Passage fourni =
INTERVIEW - Samih Elhage, executive vice president, directeur financier et opérationnel de Nokia Networks

«A l’instar d’Alcatel-Lucent, Nokia a dû se restructurer»

Publié le 2 octobre 2015 à 16h01    Mis à jour le 2 octobre 2015 à 18h29

Arnaud Lefebvre

Alors que la fusion avec Alcatel-Lucent sera effective début 2016, les équipes financières de Nokia travaillent actuellement sur les implications liées à ce rapprochement. Ces dernières, qui portent notamment sur la répartition des effectifs ainsi que sur la migration des systèmes d’information, vont directement concerner Nokia Networks, l’activité du groupe finlandais en charge de la fourniture de produits et de services aux opérateurs télécoms qui assure près de 90 % du chiffre d’affaires consolidé. En proie à d’importantes difficultés financières il y a quelques années, Nokia Networks s’est restructurée depuis trois ans. Samih Elhage, son directeur financier et opérationnel, revient sur les mesures ayant permis ce redressement.

Nokia s’apprête à racheter les activités d’Alcatel-Lucent. Cette opération va avoir des impacts directs sur Nokia Networks, dont vous êtes notamment le directeur financier. Quelle est la place de Nokia Networks dans le groupe ?

Extrait des données =
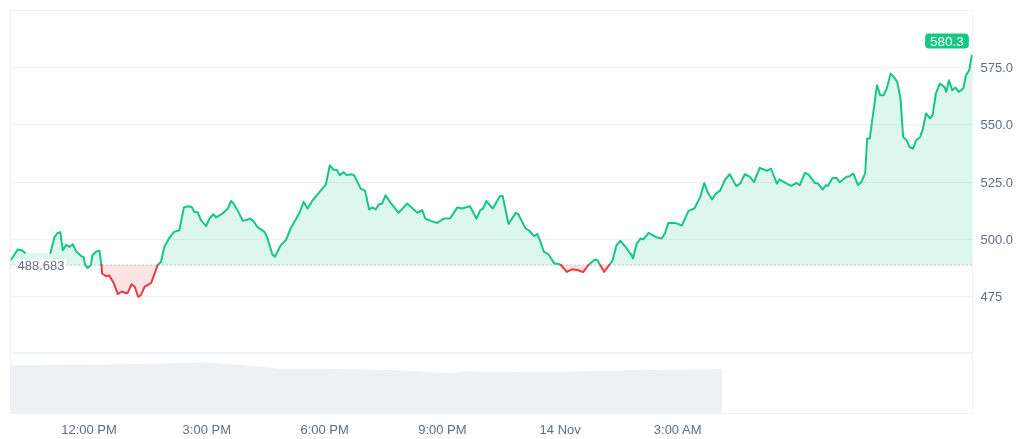  What do you see at coordinates (324, 429) in the screenshot?
I see `x-tick-label: 6:00 PM` at bounding box center [324, 429].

Objectif =
D'après le passage fourni, quelle part du chiffre d'affaires consolidé du groupe Nokia Networks assure-t-elle ?

Corrigé =
Près de 90 % du chiffre d'affaires consolidé.